Reproduce word for word the part of the records below that starts at the line containing "You are a GUI" and continues to the end of the records, leaving the pictures out.

--- Start of SOURCE DATA ---

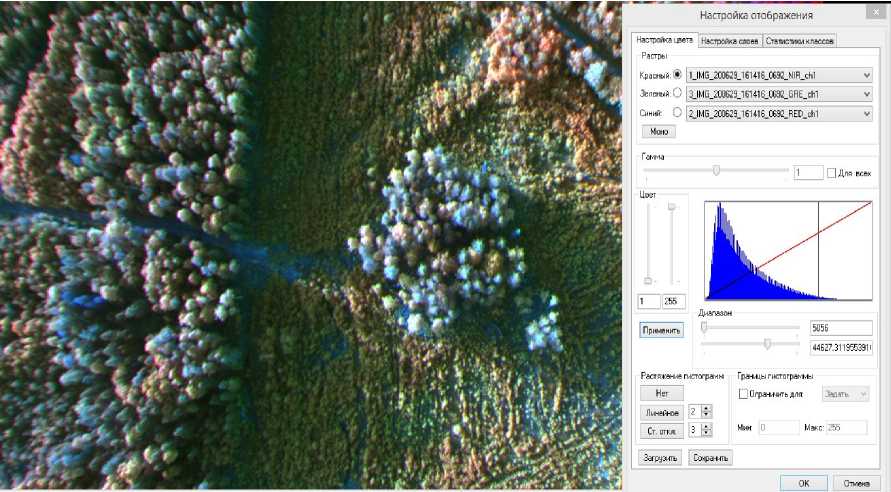
Task: Switch to the 'Настройка слоев' tab
Action: (729, 41)
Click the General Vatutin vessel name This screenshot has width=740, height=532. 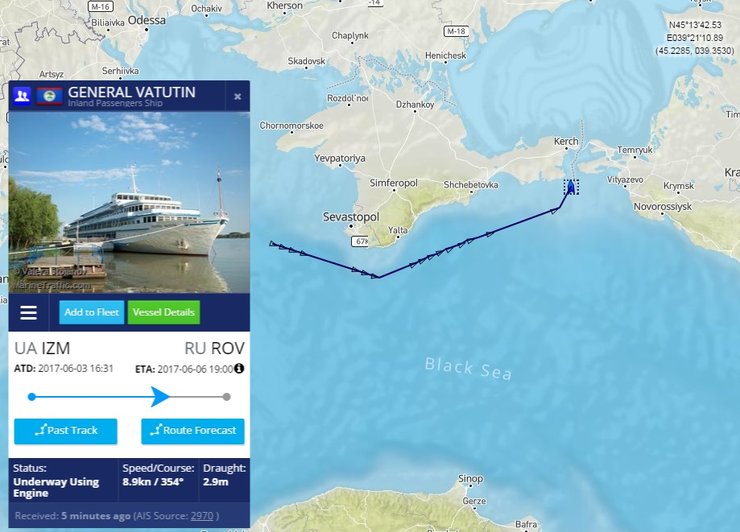132,92
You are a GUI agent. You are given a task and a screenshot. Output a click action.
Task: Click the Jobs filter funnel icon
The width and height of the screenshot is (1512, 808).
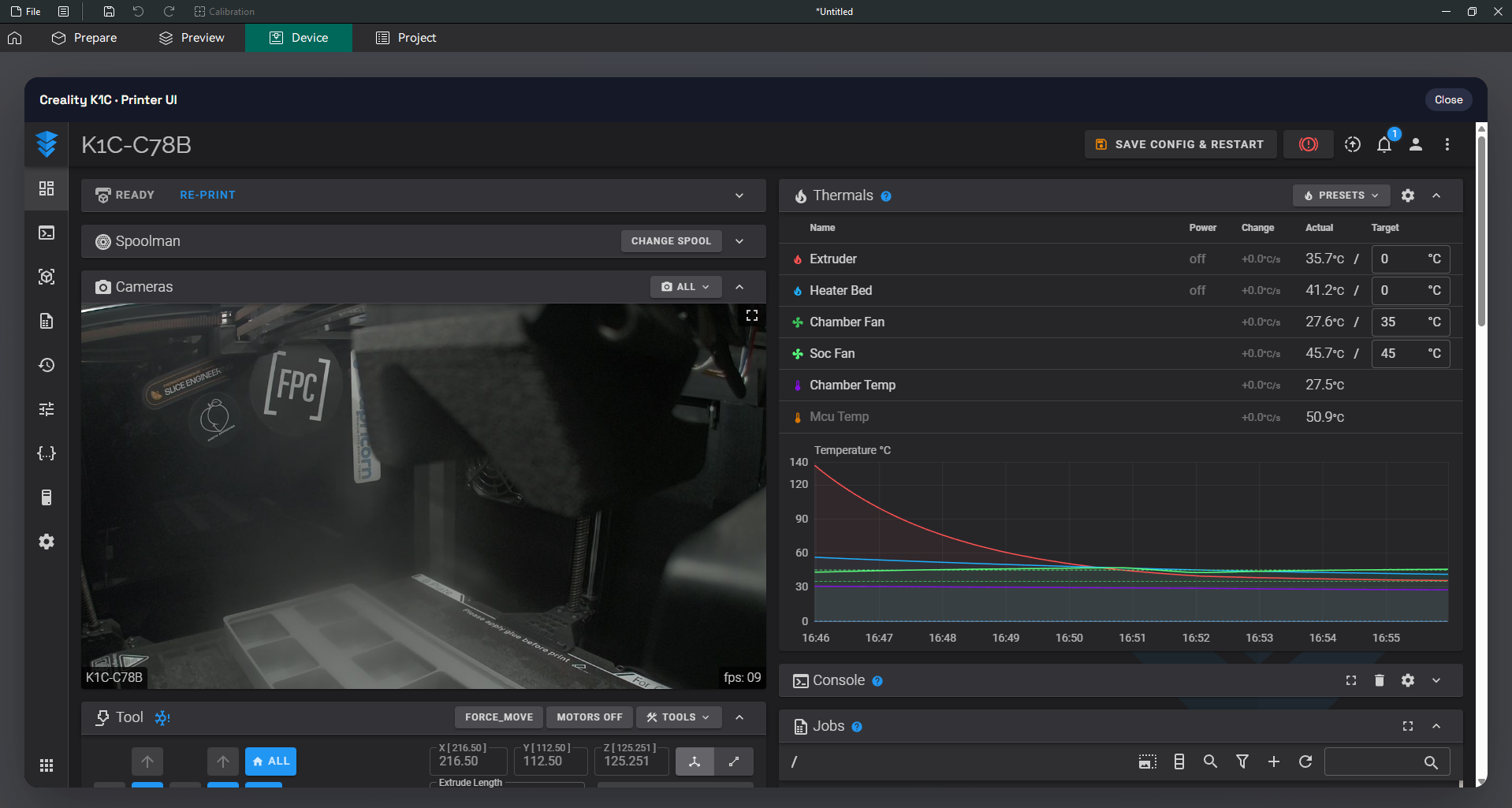tap(1242, 761)
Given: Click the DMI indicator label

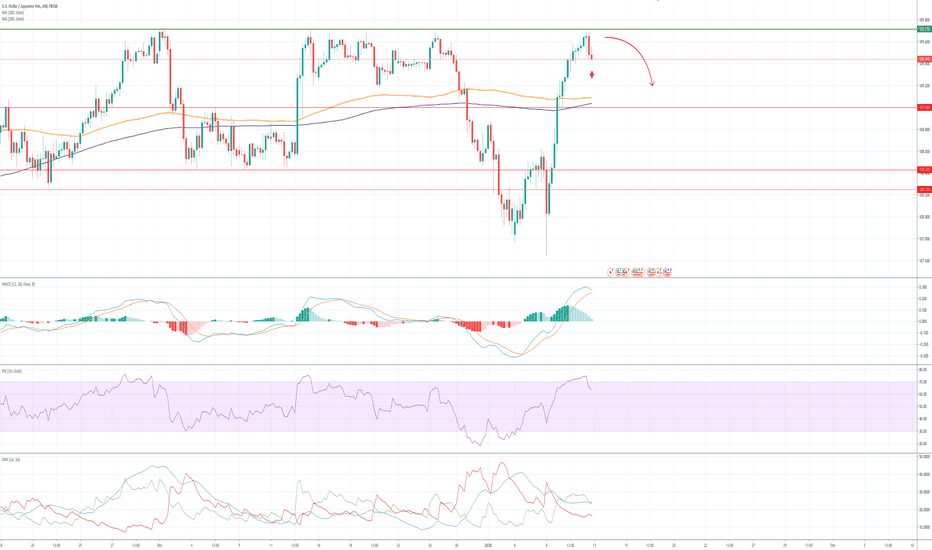Looking at the screenshot, I should point(11,459).
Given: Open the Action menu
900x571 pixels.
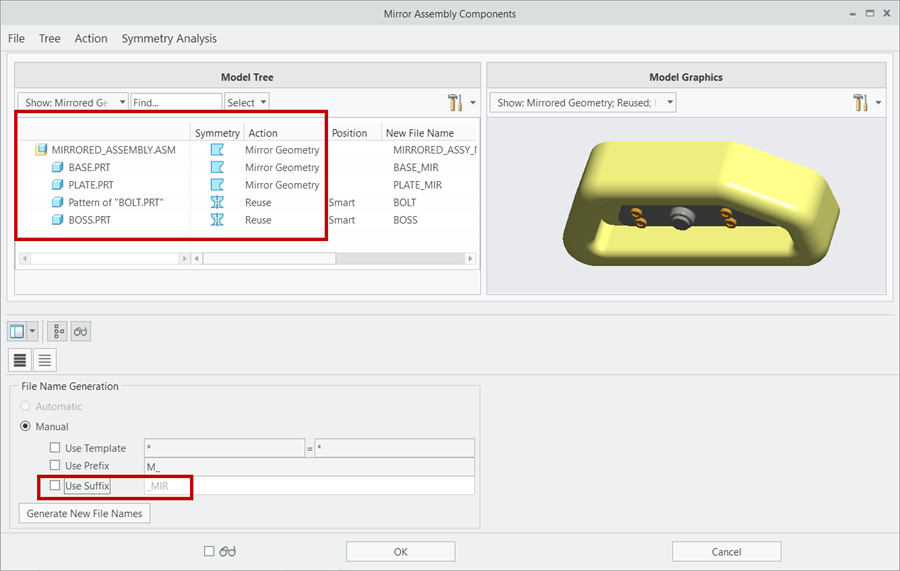Looking at the screenshot, I should [x=91, y=38].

--- End of SOURCE DATA ---

SOLUTION FOR THIS EXERCISE:
You are a GUI agent. You are given a task and a screenshot. Output a click action.
Task: Click the Jobs filter funnel icon
The width and height of the screenshot is (1512, 808).
tap(1242, 761)
Given: Click the DMI indicator label

Looking at the screenshot, I should point(11,459).
Given: Open the Action menu
900x571 pixels.
Looking at the screenshot, I should [x=91, y=38].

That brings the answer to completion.